» **What this task involves**
Rewrite these lines, replacing "Viewport" with "Screen size" and leaving everything else the same. Omit the pictures from your answer.

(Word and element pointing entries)
● ● ● ● ●
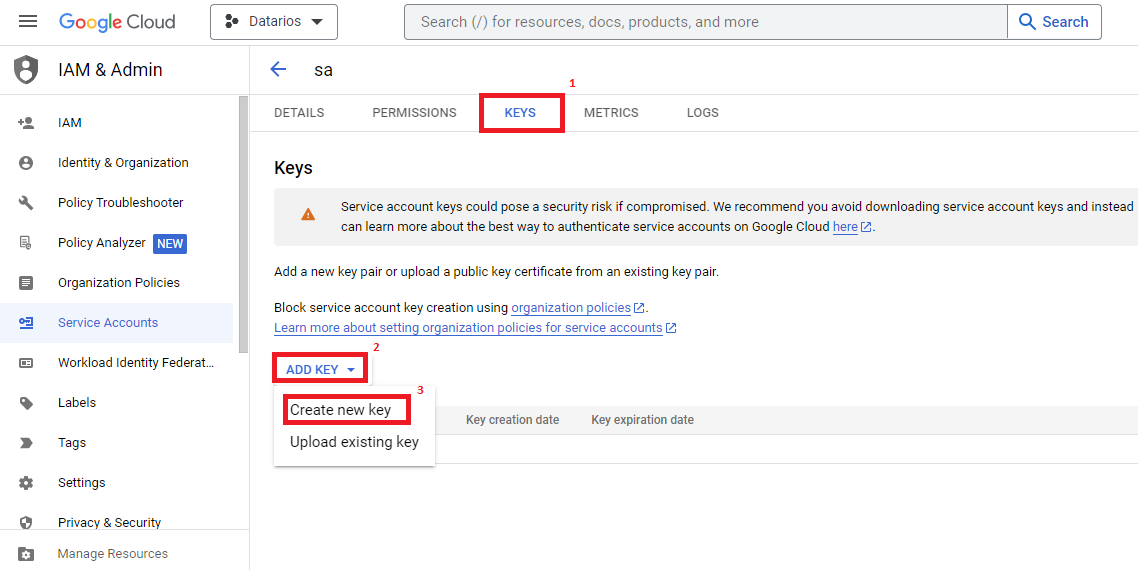This screenshot has width=1138, height=570.
Task: Click the Manage Resources icon
Action: pyautogui.click(x=26, y=554)
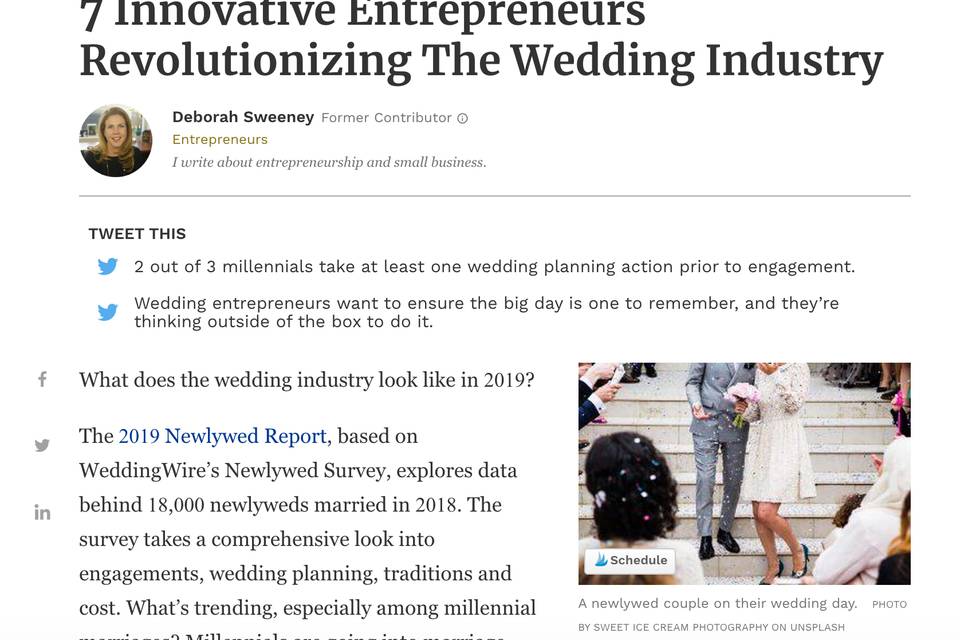
Task: Tweet the '2 out of 3 millennials' text
Action: pyautogui.click(x=494, y=267)
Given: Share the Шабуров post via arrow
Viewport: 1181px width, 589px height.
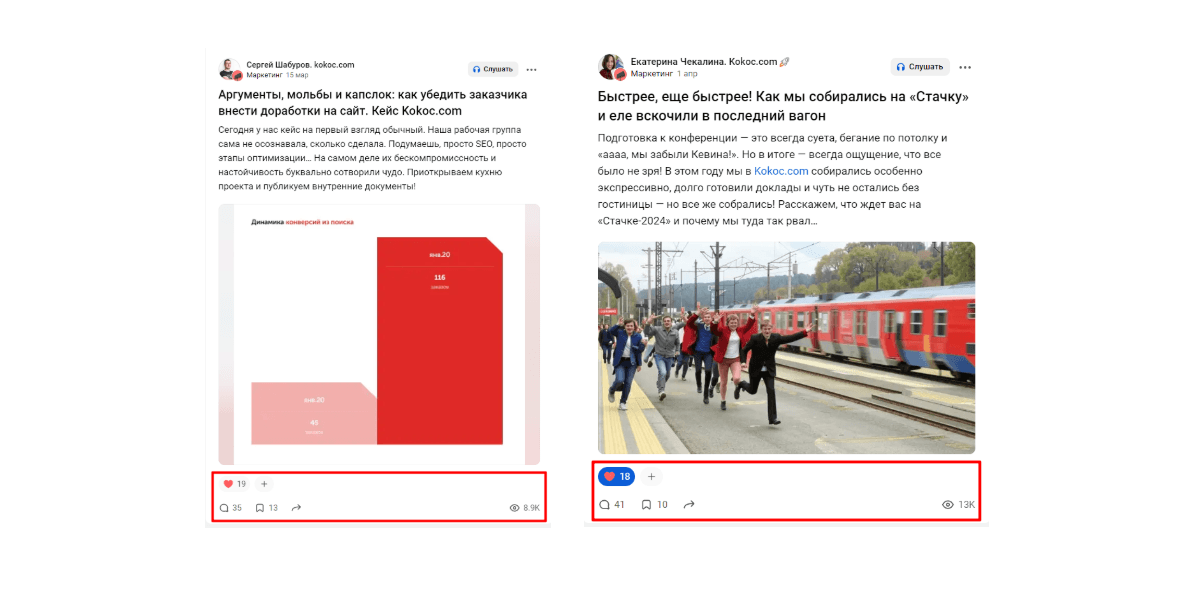Looking at the screenshot, I should (x=296, y=508).
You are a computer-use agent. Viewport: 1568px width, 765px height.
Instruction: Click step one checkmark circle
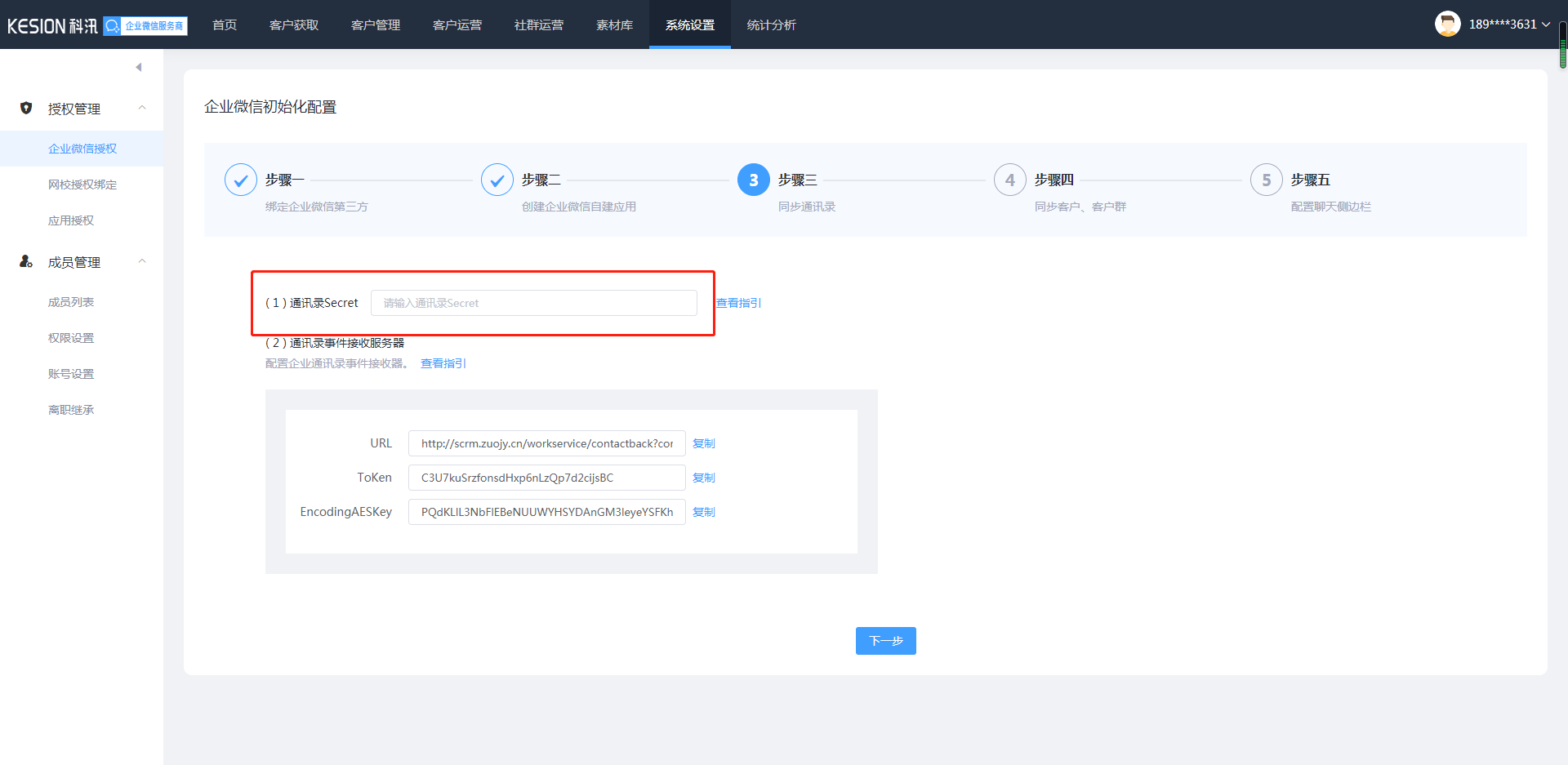tap(241, 180)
● ● ● ● ●
» **The output**
This screenshot has width=1138, height=570.
Task: Click the Manage Resources icon
Action: pyautogui.click(x=26, y=554)
Task: Tweet the '2 out of 3 millennials' text
Action: pyautogui.click(x=494, y=267)
Given: Share the Шабуров post via arrow
Screen size: 1181px width, 589px height.
Looking at the screenshot, I should (x=296, y=508).
You are a computer-use agent. Screen size: 1568px width, 765px height.
Instruction: Click step one checkmark circle
tap(241, 180)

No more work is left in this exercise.